- TRY IT
Look for the word "height" in the entries below, then copy every line that has it.

- MATERIAL SHOWN
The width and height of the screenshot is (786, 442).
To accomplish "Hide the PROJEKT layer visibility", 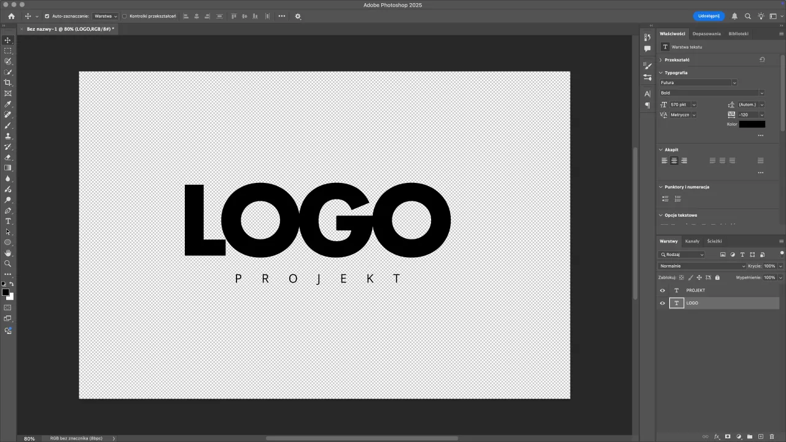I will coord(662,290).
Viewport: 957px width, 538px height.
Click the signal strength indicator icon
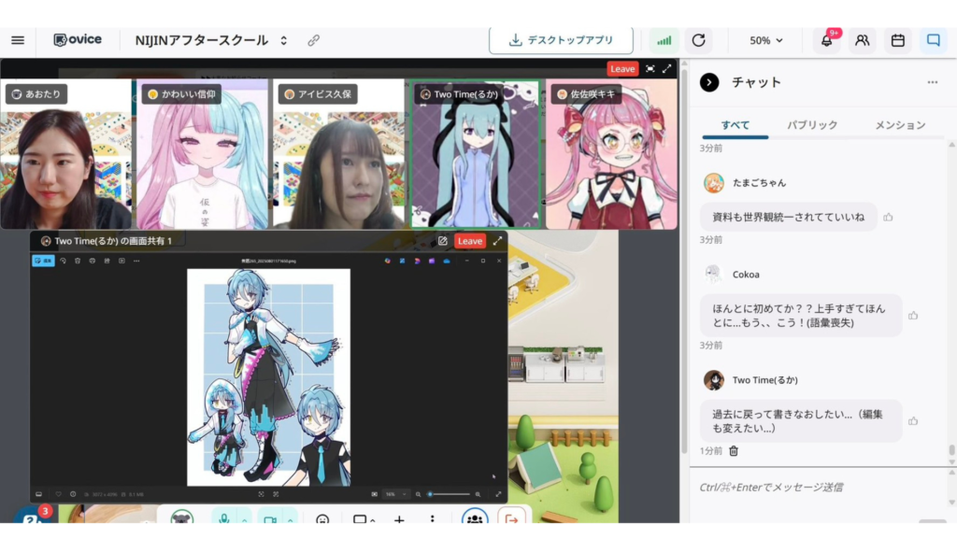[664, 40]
* * *
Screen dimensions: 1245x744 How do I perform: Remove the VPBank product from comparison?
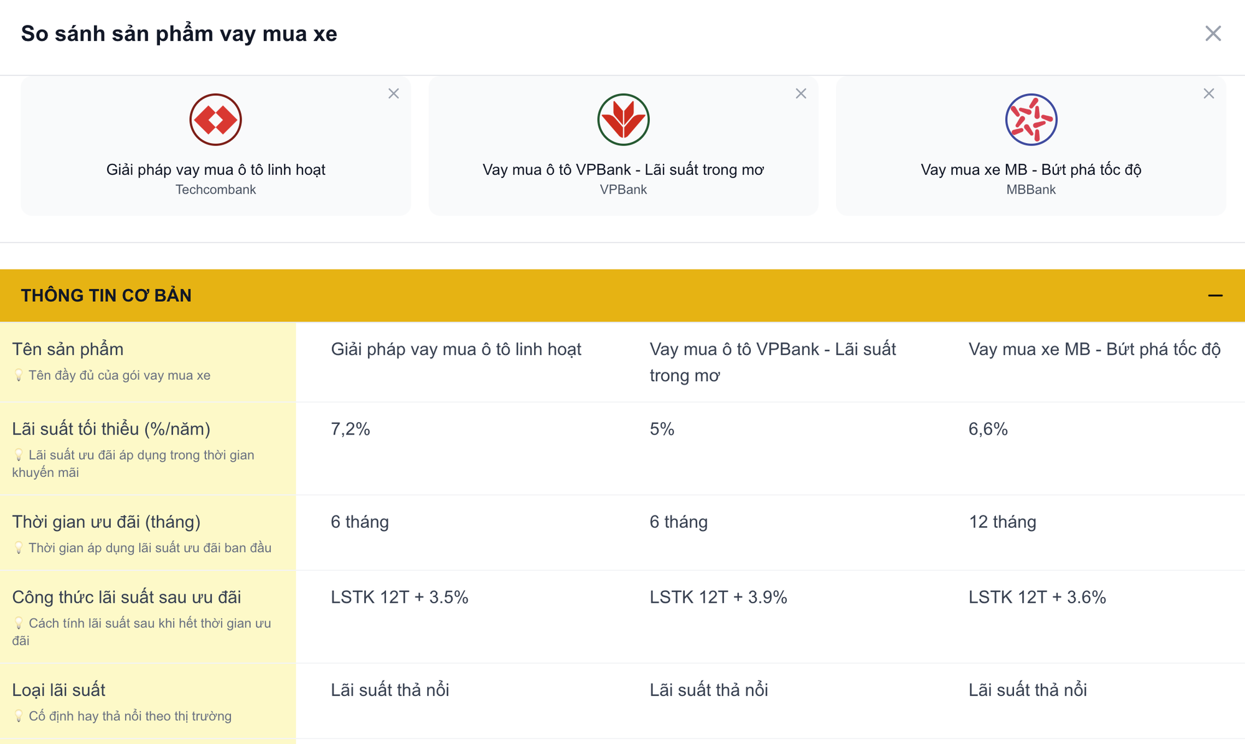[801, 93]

- ANSWER FOR THIS EXERCISE
The width and height of the screenshot is (786, 442).
Viewport: 957px width, 538px height.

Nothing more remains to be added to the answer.